We have chosen two private contractors
operating in Phoenix, Arizona, Las Vegas, Nevada and Minneapolis,
Minnesota to test the case management contractor model. The pilot
began in October, 1992 with full-scale operations scheduled to run
from February, 1993 through February, 1995.
The states of Virginia and New Hampshire
have been awarded the VR outstationing model contract. This model
will test using state VR agencies counselors under contract to SSA
and outstationed in SSA Field Offices to provide case management
services.
Pilot operations for the SSA referral
manager model in which specifically trained SSA employees will provide
enhanced referral and support services through partnership with
other public and private agencies. It began in October in Tampa,
Florida, Spokane, Washington and Coeur d'Alene, Idaho. Full-scale
operations are scheduled for January, 1993 through January, 1995.
We have also contracted for a thorough
evaluation to be conducted to answer some specific questions. One,
does the case management service delivered enable significantly
more beneficiaries to return to work and achieve independence from
the benefits rolls? What is the impact of the process on SSA? What
is the impact of the process on the beneficiary? What are the costs
and benefits of each model? What is the impact of the local area
environment and conditions on project outcomes?
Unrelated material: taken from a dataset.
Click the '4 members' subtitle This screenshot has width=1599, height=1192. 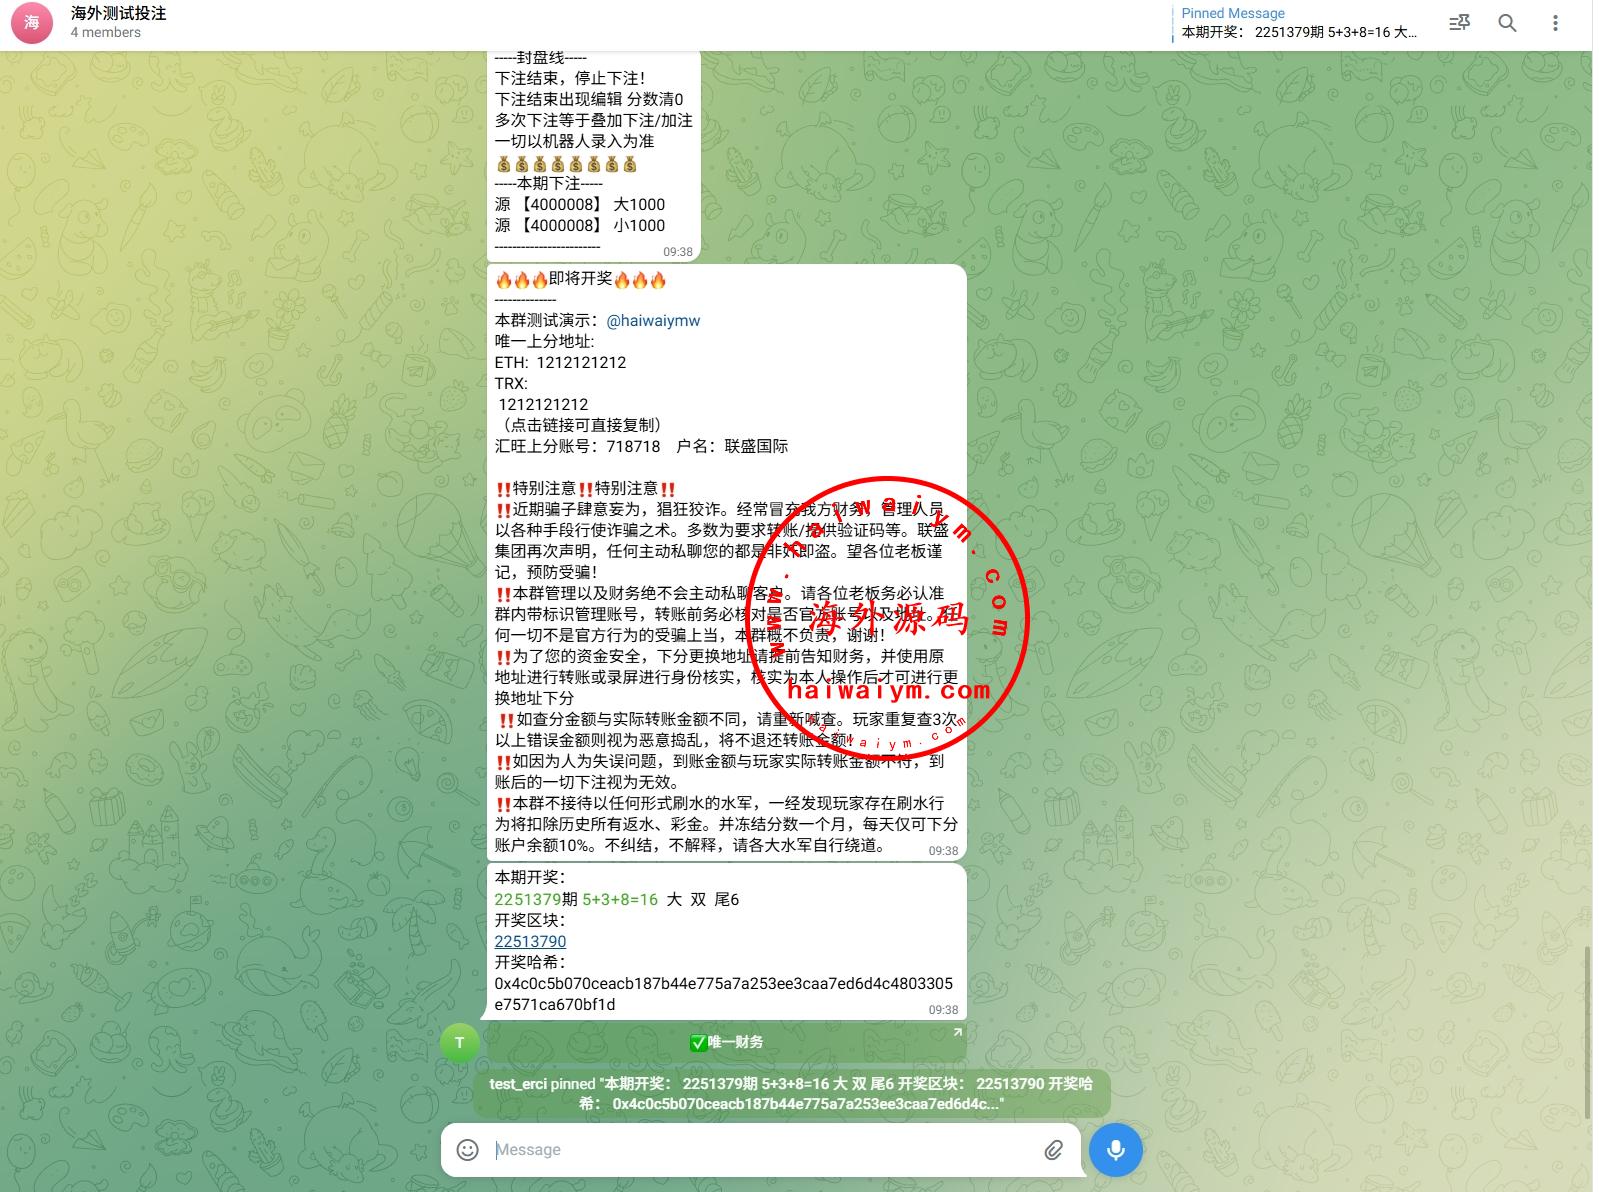[x=105, y=33]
Finally I would like to say another
word about project network. I think one of the things that has been
very interesting at least from the pilot group is that it has blown
some of our very long held assumptions right out of the water. At
least the pilot group has people in their 60's applying. It has
people who have been on the rolls for five years. We would have
never assumed that people would want after five years to try to
go back to work. We always think in terms of three years. That's
not correct. People with mental illness.
I'm very hopeful. I'm very optimistic
that we are going to learn a lot from project network. And I think
it will shape and reshape the way we think about people with disabilities.
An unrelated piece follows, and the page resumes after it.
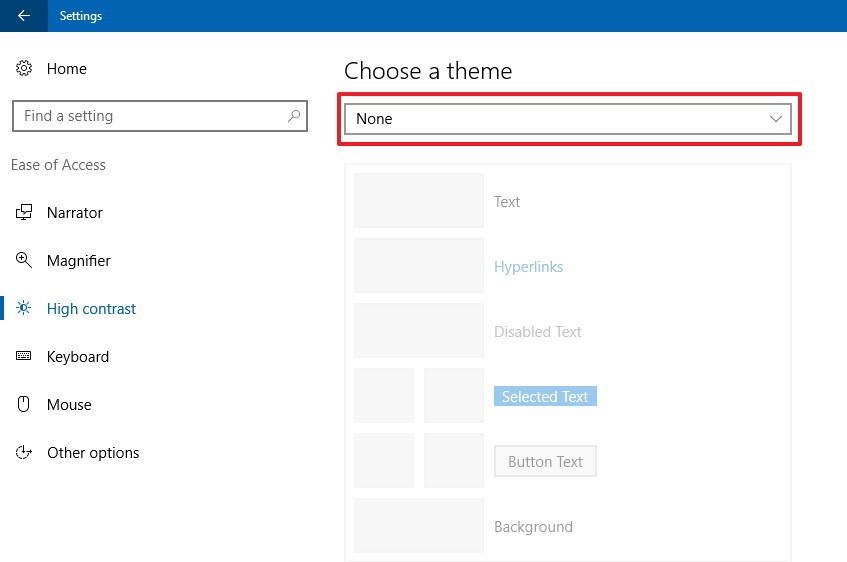
Task: Click the Hyperlinks preview label
Action: tap(528, 267)
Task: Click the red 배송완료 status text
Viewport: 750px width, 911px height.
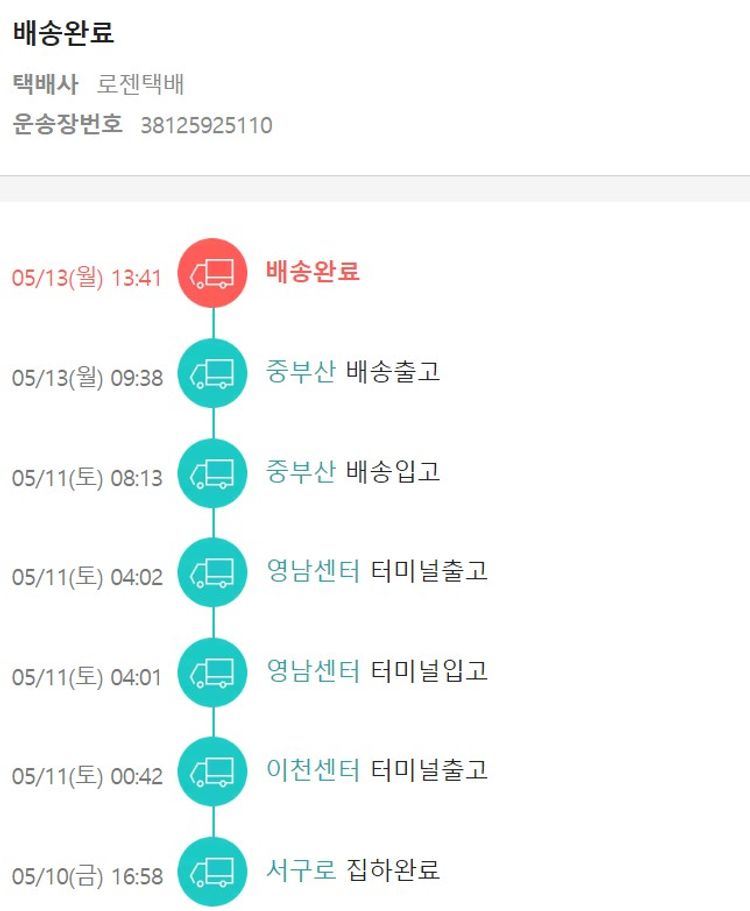Action: [x=313, y=272]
In closing I would like to just say
that the changes to our disability programs are inevitable. They
are based on the changing needs of our clients and of our society.
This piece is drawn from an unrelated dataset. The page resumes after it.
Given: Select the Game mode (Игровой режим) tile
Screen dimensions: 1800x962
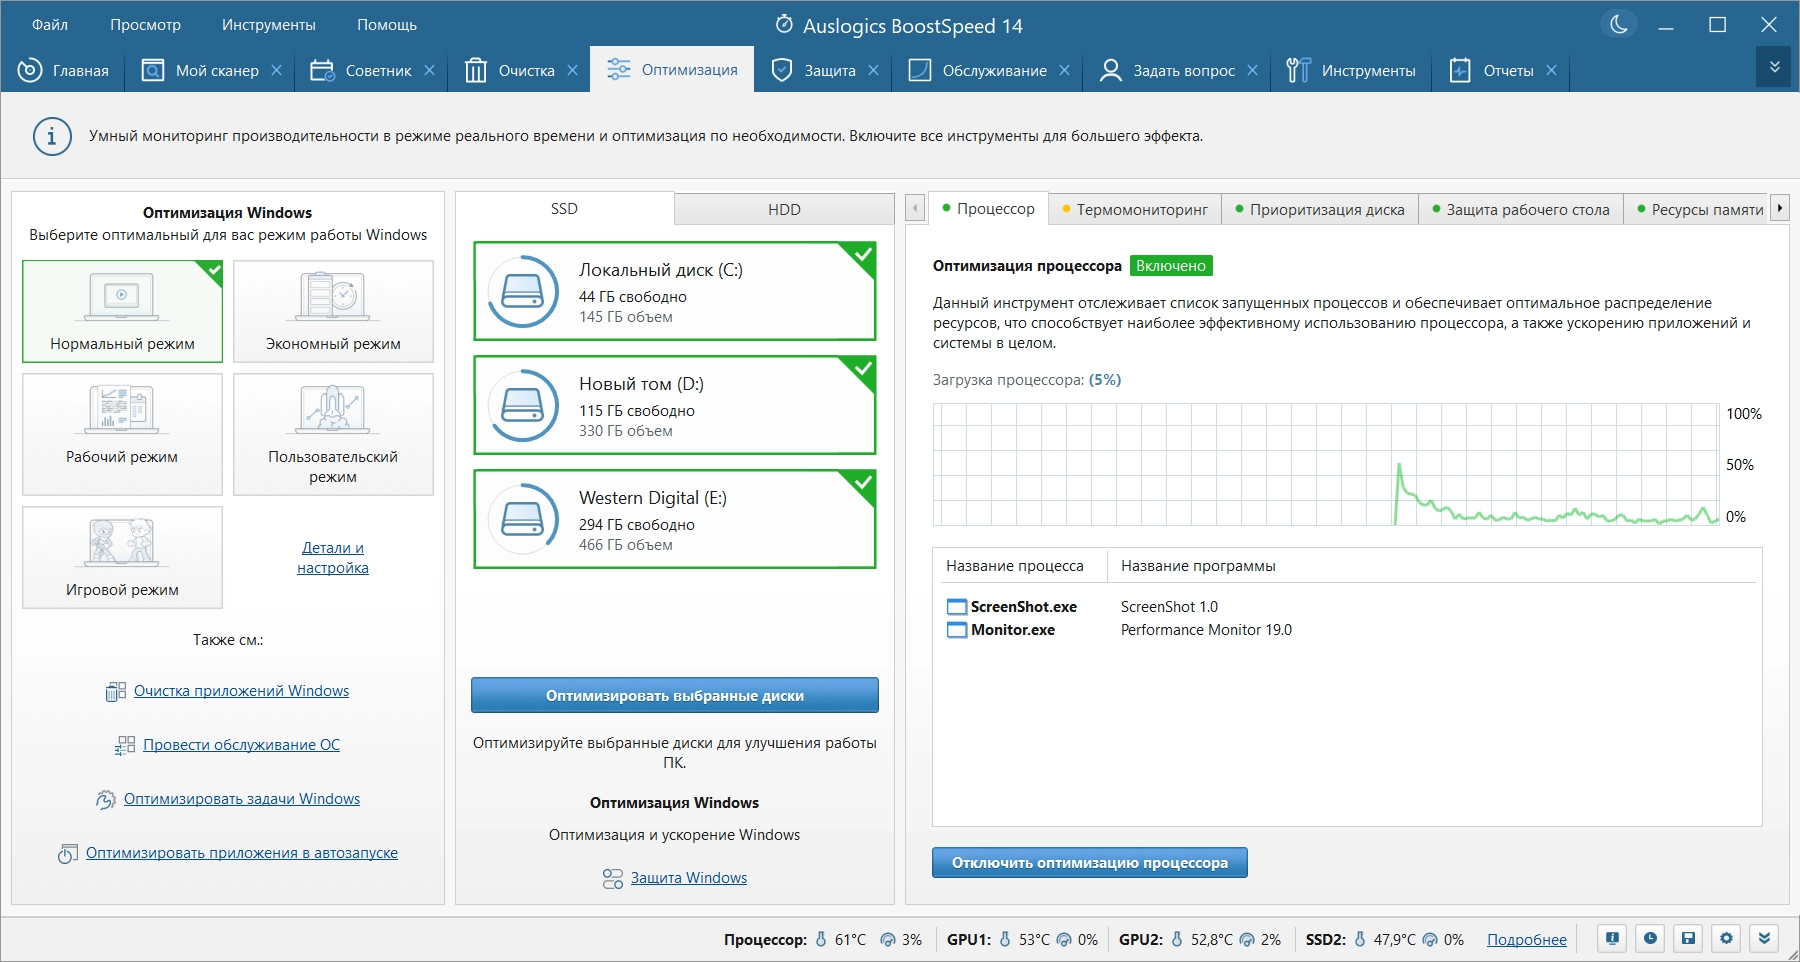Looking at the screenshot, I should tap(122, 557).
We should no longer think of ourselves as a disability benefits
agency, but rather as a disability services agency. Through careful
planning and appropriate
changes we will be able to meet the challenges and opportunities
the future is sure to bring.
I'll be happy to answer any questions.
Yes.
MR. STOJCICH: Two things come to my
attention. One of them is the future world -
MS. ZEITZER: I'm sorry. I didn't hear
you.
MR. STOJCICH: (Unintelligible phrase)
in the future world (unintelligible phrase) I was just reminded
we were promised in 1973 on the SSI program that it was going to
be a folderless paperless program. If y'all have looked at that
file and some of the SSI cases you will recall that didn't happen.
And I'm wondering can a bureaucracy really get away from paper and
simply from signatures and away from files and that sort of thing?
You don't have to answer that if you don't want to, because I have
another one.
MS. ZEITZER: Do I get to choose? After
hearing the first question I'll ask for the second.
MR. STOJCICH: The models, the process
models that you spoke of which involved, which we have all heard
of in some way, deal again with the decision maker of some type
in a face-to-face interview prior to a denial. And I was wondering
what ever happened to the day when we called it risk, then we called
it Sarris, then we called dare, and then another one -- I can't
remember the acronym for that. Are those data available? Did we
not learn anything from doing those things before?